Dishonest doctors: Why physicians lie

Story highlights

  • Survey published in Health Affairs shows one third of doctors don't share medical errors
  • Results are unsettling, doctor says, but we should remember that physicians are human
  • Doctors often try to soften the blow of a prognosis by not giving all the negative details

CNN conditions expert Dr. Otis Webb Brawley is the chief medical officer of the American Cancer Society, a world-renowned cancer expert and a practicing oncologist. He is also the author of the book, "How We Do Harm: A Doctor Breaks Ranks About Being Sick in America."

(CNN)The doctor-patient relationship is a complex one.
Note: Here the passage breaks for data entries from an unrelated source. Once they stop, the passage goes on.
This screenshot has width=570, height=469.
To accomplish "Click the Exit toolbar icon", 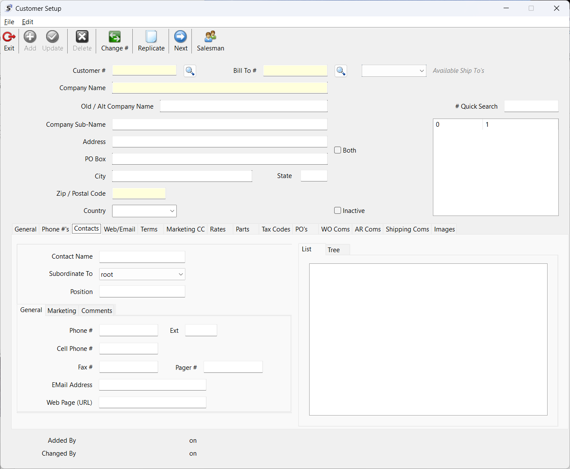I will click(9, 41).
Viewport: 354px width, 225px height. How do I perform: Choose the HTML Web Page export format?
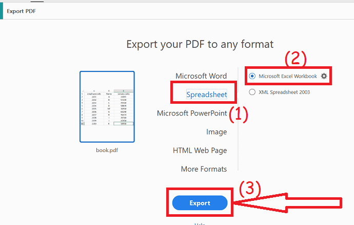tap(200, 151)
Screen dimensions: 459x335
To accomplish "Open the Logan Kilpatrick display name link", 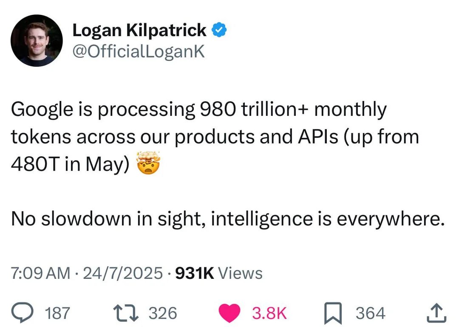I will (139, 31).
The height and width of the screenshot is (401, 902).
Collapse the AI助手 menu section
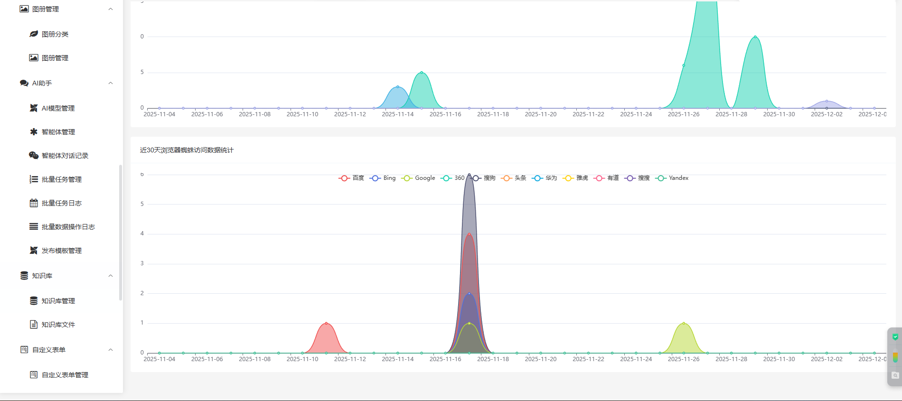111,83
It occurs at a stressful and busy time for both the patient and the doctor. Because it involves at least two humans, there are usually at least three versions of the conversation: the doctor's, the patient's and the true version.
A survey published this week in the journal Health Affairs reflects this complex relationship. Lisa Iezzoni and her colleagues surveyed 1,891 physicians nationwide about how honest they are with their patients regarding medical mistakes and a patient's prognosis.
    The survey found that although two-thirds of doctors agree they should share serious medical errors with their patients, one-third did not completely agree. Nearly two-fifths of the respondents said they did not disclose their financial relationships with drug and device companies. And more than 55% of physicians said they often or sometimes described a patient's prognosis in a more positive manner than the facts might support.
    These survey results are unsettling. We all want to think of medicine as an honorable profession and that the people in it work with integrity.
    While we should all be appalled that a doctor would deceive or lie to a patient, we should also look beyond the white coat for an explanation. While it is not a vindication, the fact is physicians are human. They have all the feelings and failings of humans.
    Please keep in mind, medical errors can be due to negligence, but they are more often a failure to analyze data appropriately.
    Many doctor errors are simply a matter of bad luck: The doctor was not good enough that day and would have done better the day before or the day after. Some bad outcomes are not really the physician's fault.
    Some doctors do not admit error out of fear of litigation. But my experience is that the discomfort of addressing one's own failings or weakness is more commonly the reason for not coming forward.
    It is a normal human tendency to not want to admit an error. Confession is difficult, especially when you have to admit responsibility to the person you have hurt.
    In the case of a "bad luck" outcome, the physician may be unwilling to admit their lack of control. This is often due to a lack of communication during the consenting process -- when doctors explain the possible outcomes or side effects -- and can lead to patient anger when things go badly.
    Ironically, when I have seen a doctor admit an error, the patient or patient's family is usually forgiving and rarely sues.
    So why would a doctor not be honest about a patient's disease or prognosis? This is likely because doctors are not always the best communicators. Medical explanations involve defining some complicated things. This is difficult and it is often easier to just not do it. Sometimes there is a tendency to simplify to the point of not telling the truth.
    It is unfortunate that our medical system pays doctors handsomely to do medical procedures, but does not reimburse well for talking to, counseling and spending time with patients.
    In a normal office environment, a physician is often forced to see four or more patients per hour. Questions go unanswered or half answered as the physician moves from room to room assessing the patient, reading a patient's history and lab research, documenting and looking things up.
    It's a rare private practice physician who can block extra time for a patient with special needs. This can be costly.
    Telling a patient bad news is horribly difficult. It is always an emotional struggle for any caring human being. The emotional incentive is to hold back information or be less than honest. It is harder for me to tell a patient that they are dying -- and that all we can reasonably do is try to keep them comfortable -- than it is to tell a family member that a patient has died.
    As someone who studies how health care is provided and how health care is consumed, this survey's findings do not surprise me and the solutions are not simple.